〜 メグル様、降臨 〜
(ヒカル。ヒカルが僕の前以外で、あんな恰好をするなんて!)
純柴は冷や汗をかいていた。 あろうことか、あの氷室ヒカルがトランクス一枚の姿で座っている。 いや、よく見ると、純柴一郎、大空レイジ、萩原大介、サン=ウォルスも似たり寄ったりの姿だった。 げらげらと笑っているのはロッカク。こちらはほとんど着衣に乱れはない。 異様に真剣な彼らの視線の先には、赤い顔をしたメグルが片膝を立てって座っていた。 手元には、お酒の壜。
(くっそう。あんな姿見せたくないよ、僕は!)
「恐怖の女帝メグル様降臨…」 呟く雪野麻衣子はさっさとゴカクとコマキを連れて逃亡した口で、柱の陰から男子の様子をうかがっていた。
戦いが一段落した時の裏球は、平和すぎてすることがない。 戦闘訓練とか、パトロールなどやることは多いが、これは天候に左右されすぎる。 中学2年生の子供ばかりであるから、退屈は我慢できない。
もちろん、最初に遊ぼうぜ!と札を持ってきたのは、大空レイジであった。
「なあに?これ。
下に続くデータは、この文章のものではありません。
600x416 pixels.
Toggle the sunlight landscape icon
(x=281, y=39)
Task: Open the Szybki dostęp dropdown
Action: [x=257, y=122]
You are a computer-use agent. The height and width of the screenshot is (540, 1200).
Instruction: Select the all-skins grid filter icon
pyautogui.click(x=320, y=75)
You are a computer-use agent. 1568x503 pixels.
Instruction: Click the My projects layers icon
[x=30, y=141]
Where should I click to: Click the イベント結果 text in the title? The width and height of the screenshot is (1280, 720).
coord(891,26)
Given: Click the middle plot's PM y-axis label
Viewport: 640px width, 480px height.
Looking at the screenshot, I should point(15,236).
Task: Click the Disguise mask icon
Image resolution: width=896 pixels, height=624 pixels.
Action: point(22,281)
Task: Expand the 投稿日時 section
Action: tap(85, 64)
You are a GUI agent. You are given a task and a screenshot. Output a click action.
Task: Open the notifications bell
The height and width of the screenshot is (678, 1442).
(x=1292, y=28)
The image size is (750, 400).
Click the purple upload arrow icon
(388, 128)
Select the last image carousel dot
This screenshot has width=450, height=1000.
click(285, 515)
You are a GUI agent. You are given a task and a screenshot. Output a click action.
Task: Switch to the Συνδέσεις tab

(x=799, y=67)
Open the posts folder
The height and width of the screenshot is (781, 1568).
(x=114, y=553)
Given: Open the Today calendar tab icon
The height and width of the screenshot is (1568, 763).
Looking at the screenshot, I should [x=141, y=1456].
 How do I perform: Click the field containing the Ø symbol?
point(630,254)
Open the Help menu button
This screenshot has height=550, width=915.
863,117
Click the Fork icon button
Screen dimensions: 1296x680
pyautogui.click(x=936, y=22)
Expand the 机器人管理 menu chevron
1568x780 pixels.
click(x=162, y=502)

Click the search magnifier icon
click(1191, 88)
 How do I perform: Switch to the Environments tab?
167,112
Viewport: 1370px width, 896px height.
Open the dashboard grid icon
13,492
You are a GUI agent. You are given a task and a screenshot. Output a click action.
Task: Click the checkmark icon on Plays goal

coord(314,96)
トランプみたいね」 雪野麻衣子の言葉に、大空レイジはにかっと笑う。 「ピンポーン!裏球のトランプみたいなものだって、これ」 「どうやって遊ぶ?」 萩原大介がレイジの手元を覗き込む。 花札のような、トランプのような、色分けされた花が綺麗に描かれている。 絵柄の中央に数字が書かれているが、裏球の文字なので地球からの訪問者は判読できない。 「あら、花札ね?」 「はなふだ?」 まんまじゃないか、と一同内心突っ込み。 メグルがレイジから札を受け取った。 「裏球のトランプよ。この数字が『1』で、この数字が『5』でこれが『10』あとはローマ 数字みたいに組み合わせるの。だから『13』は『10』が1つと『1』が3つ」 「へえ。やっぱり札は15枚なんだ。ジョーカーはあるの?」 雪野の質問に、メグルはいいえと答えた。 「ないのよね。赤・黒・青・黄色の花の模様各15枚計60枚よ。外は雨だし、おばば様の占いにも危険はないと出ているし、みんなで遊びましょうか?」 「はい、はーい!俺大富豪がしたい!!!」 「え〜?これで大富豪?ま、いいか。こっちのゲームはまた今度にしようか」 メグルの言葉に、レイジが即賛成、ついで大介、麻衣子、ゴカクとコマキも賛成した。純柴は困ったよう顔をしながらも席を立つことはなく、部屋の片隅を見ている。 そこにはここのメンバー最大の問題児がいた。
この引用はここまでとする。